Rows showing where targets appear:
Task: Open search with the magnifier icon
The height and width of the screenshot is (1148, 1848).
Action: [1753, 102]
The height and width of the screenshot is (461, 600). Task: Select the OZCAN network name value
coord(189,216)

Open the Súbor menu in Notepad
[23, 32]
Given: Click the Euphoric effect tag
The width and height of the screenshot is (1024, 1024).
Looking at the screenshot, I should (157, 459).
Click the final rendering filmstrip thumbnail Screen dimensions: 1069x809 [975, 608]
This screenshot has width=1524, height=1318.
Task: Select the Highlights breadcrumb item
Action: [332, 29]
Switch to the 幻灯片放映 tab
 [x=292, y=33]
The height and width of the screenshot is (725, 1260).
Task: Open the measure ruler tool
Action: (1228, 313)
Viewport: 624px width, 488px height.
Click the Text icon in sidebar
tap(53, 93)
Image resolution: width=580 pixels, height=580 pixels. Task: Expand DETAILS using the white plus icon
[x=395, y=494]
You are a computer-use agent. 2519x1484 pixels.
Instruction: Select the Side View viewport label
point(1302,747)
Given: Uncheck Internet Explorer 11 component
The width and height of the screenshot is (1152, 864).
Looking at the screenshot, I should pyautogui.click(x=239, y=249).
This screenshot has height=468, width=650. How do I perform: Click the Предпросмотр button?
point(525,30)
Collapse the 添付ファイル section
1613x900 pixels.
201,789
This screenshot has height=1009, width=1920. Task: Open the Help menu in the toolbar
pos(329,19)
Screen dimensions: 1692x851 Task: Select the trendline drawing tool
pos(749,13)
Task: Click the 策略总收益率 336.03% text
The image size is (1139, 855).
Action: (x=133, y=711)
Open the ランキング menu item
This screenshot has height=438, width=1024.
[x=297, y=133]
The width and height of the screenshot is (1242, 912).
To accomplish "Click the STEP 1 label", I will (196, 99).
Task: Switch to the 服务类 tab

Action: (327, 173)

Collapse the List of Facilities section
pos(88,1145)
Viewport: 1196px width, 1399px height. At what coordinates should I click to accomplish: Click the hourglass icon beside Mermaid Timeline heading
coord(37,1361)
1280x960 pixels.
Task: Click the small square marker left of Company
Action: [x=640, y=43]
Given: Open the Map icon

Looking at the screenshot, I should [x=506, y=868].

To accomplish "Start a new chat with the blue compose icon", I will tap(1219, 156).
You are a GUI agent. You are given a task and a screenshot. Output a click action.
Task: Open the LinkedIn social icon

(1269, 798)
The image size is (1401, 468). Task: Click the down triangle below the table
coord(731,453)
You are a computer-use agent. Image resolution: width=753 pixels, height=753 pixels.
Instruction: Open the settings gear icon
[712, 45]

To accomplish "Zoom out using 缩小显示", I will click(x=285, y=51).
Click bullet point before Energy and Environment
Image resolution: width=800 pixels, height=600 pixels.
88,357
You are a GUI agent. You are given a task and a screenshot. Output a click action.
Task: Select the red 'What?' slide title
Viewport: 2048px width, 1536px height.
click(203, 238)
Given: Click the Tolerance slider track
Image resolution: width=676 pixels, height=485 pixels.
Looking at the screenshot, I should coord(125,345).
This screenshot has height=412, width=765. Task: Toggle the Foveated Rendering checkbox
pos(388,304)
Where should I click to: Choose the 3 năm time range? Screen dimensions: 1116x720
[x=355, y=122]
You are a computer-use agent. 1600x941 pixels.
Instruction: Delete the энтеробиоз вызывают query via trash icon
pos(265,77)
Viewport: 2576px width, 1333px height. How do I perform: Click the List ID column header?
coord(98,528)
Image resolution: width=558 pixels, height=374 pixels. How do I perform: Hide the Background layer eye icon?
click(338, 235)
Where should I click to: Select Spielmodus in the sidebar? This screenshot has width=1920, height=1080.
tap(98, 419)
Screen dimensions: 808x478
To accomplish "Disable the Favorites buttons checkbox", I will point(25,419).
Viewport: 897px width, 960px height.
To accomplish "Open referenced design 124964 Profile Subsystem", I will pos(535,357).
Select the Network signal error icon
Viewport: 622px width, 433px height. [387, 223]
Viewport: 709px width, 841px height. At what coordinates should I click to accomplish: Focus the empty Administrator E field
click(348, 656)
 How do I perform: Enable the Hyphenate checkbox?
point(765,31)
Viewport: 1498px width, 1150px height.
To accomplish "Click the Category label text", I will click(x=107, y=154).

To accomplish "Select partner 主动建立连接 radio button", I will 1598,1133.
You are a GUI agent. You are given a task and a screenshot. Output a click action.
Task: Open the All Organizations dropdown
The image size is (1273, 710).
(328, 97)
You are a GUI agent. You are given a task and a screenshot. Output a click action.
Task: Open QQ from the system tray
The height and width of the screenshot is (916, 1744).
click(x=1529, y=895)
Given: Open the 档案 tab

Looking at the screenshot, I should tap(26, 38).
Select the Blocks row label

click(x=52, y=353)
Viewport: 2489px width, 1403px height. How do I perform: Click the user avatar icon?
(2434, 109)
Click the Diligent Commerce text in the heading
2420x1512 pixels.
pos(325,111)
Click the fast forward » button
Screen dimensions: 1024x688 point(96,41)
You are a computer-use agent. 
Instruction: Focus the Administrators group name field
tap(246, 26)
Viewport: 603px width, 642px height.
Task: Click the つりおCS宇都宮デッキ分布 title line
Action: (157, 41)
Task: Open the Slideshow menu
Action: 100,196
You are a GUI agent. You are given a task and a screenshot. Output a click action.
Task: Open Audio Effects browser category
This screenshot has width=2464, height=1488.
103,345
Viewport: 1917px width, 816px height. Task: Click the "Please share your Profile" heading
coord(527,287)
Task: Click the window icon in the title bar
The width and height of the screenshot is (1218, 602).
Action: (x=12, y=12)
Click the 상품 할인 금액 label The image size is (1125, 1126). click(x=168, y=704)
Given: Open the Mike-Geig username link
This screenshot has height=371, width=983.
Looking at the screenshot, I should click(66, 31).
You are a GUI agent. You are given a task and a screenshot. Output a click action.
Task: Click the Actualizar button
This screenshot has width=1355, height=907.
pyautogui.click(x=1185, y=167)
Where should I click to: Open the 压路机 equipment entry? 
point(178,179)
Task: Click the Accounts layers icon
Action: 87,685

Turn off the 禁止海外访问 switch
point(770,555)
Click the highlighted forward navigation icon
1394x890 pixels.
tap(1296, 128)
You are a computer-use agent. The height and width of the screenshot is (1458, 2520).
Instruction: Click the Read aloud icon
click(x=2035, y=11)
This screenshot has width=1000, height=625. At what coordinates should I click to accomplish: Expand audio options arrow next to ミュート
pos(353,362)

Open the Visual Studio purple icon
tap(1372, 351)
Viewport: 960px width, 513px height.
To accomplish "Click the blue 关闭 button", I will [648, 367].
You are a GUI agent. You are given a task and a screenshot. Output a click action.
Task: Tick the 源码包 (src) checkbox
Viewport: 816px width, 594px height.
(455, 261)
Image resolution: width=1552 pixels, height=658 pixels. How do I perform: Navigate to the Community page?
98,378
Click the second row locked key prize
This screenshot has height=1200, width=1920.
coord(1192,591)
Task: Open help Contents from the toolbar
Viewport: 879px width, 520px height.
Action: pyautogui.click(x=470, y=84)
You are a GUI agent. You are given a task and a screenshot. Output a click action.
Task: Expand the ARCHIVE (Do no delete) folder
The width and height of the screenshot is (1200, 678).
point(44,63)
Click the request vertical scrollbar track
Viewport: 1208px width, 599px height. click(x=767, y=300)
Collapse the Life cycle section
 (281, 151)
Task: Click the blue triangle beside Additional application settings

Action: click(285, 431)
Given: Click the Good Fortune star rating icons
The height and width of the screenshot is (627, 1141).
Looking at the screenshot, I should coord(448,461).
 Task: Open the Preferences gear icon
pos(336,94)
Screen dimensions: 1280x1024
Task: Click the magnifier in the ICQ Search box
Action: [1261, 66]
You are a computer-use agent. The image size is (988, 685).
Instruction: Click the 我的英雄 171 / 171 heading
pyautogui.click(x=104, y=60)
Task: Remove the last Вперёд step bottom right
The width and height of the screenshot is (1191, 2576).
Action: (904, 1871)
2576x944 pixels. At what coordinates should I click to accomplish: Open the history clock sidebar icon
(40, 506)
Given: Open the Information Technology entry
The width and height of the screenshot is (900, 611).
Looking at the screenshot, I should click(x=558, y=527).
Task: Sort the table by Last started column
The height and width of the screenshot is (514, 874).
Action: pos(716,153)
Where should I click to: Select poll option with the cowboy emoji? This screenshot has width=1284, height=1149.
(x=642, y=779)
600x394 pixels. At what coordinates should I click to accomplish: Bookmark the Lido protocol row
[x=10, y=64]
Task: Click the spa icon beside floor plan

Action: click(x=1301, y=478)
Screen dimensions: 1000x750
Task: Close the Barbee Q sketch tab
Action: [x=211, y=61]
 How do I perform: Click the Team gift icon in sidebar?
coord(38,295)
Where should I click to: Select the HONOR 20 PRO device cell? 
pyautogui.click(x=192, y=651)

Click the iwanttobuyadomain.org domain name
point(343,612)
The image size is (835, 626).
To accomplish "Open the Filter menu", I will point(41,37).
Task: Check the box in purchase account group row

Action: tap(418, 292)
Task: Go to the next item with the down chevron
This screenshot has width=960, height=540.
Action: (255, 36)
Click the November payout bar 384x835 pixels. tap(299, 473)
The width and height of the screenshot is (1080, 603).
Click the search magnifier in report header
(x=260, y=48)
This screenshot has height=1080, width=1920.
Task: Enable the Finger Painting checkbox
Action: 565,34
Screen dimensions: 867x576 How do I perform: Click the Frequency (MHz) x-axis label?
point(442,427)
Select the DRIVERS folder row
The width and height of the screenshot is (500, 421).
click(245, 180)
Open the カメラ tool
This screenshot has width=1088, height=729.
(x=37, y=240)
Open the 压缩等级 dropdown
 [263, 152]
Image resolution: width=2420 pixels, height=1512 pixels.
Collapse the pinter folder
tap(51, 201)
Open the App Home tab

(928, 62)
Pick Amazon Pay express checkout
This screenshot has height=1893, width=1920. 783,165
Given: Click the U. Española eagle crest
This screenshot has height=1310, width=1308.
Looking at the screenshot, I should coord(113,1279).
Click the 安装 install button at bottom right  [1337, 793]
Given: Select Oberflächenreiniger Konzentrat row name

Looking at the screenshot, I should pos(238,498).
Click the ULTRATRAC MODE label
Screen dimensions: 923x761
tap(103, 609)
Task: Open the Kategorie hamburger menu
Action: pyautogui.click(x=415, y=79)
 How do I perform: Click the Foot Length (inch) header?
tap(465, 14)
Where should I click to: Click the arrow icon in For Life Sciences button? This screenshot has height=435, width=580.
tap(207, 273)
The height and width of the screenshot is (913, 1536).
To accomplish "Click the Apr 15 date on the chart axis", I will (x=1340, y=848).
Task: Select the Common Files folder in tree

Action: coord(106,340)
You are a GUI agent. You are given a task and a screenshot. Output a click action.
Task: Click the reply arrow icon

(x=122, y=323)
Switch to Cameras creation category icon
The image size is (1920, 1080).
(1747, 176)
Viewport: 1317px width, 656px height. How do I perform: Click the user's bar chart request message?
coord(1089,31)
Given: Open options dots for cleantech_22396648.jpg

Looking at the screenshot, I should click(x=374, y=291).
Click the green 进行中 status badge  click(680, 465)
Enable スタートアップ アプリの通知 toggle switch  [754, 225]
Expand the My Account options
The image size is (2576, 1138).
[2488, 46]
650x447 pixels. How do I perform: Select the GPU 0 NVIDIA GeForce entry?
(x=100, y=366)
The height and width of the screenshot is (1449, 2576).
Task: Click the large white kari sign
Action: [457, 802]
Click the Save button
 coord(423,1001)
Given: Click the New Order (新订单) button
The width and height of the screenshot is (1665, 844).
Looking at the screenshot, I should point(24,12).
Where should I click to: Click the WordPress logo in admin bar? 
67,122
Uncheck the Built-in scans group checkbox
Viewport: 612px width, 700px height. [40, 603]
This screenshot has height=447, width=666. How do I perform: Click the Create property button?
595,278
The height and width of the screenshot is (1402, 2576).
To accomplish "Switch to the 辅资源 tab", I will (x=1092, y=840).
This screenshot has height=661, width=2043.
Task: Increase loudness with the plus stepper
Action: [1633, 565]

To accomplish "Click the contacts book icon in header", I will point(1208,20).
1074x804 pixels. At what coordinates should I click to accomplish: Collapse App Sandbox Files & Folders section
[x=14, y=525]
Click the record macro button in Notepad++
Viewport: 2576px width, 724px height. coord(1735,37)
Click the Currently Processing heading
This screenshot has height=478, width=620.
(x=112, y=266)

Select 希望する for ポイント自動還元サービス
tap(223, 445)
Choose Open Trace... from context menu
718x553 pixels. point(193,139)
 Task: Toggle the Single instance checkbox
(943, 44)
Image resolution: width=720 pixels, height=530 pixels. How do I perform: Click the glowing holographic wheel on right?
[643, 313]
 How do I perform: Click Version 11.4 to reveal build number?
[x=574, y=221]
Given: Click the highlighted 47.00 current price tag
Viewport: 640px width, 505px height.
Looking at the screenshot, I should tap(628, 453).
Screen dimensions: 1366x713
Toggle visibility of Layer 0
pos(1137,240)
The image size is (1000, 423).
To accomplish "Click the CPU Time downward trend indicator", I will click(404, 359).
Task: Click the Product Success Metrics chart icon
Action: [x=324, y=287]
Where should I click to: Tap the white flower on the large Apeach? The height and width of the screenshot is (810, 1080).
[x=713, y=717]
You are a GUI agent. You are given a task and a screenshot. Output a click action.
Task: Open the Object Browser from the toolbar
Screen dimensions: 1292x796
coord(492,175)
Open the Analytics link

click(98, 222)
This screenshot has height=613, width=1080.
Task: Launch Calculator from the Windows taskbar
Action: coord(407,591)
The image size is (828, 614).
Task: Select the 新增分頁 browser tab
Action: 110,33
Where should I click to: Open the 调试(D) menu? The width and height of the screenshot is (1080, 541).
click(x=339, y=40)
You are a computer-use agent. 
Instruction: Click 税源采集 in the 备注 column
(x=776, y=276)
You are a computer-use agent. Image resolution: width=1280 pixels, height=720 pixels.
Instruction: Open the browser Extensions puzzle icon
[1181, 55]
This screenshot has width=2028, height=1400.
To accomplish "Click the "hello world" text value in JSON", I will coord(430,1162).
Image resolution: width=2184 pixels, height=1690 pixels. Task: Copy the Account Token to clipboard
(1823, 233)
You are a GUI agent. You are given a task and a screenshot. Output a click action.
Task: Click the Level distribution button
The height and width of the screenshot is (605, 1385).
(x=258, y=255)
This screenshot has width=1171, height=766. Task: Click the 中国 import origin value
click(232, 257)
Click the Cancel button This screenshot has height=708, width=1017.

Exercise description
Rewrite the lines starting at the one that contains "Where should I click to: Select Spielmodus" and ending at the one that contains "click(x=1529, y=895)", changing "checkbox" to "check box" and leaving everything else as it is.

Response for this exercise
Where should I click to: Select Spielmodus in the sidebar? This screenshot has width=1920, height=1080.
tap(98, 419)
Screen dimensions: 808x478
To accomplish "Disable the Favorites buttons check box", I will point(25,419).
Viewport: 897px width, 960px height.
To accomplish "Open referenced design 124964 Profile Subsystem", I will pos(535,357).
Select the Network signal error icon
Viewport: 622px width, 433px height. [387, 223]
Viewport: 709px width, 841px height. At what coordinates should I click to accomplish: Focus the empty Administrator E field
click(348, 656)
 How do I perform: Enable the Hyphenate check box?
point(765,31)
Viewport: 1498px width, 1150px height.
To accomplish "Click the Category label text", I will click(x=107, y=154).

To accomplish "Select partner 主动建立连接 radio button", I will 1598,1133.
You are a GUI agent. You are given a task and a screenshot. Output a click action.
Task: Open the All Organizations dropdown
The image size is (1273, 710).
(328, 97)
You are a GUI agent. You are given a task and a screenshot. Output a click action.
Task: Open QQ from the system tray
The height and width of the screenshot is (916, 1744).
click(x=1529, y=895)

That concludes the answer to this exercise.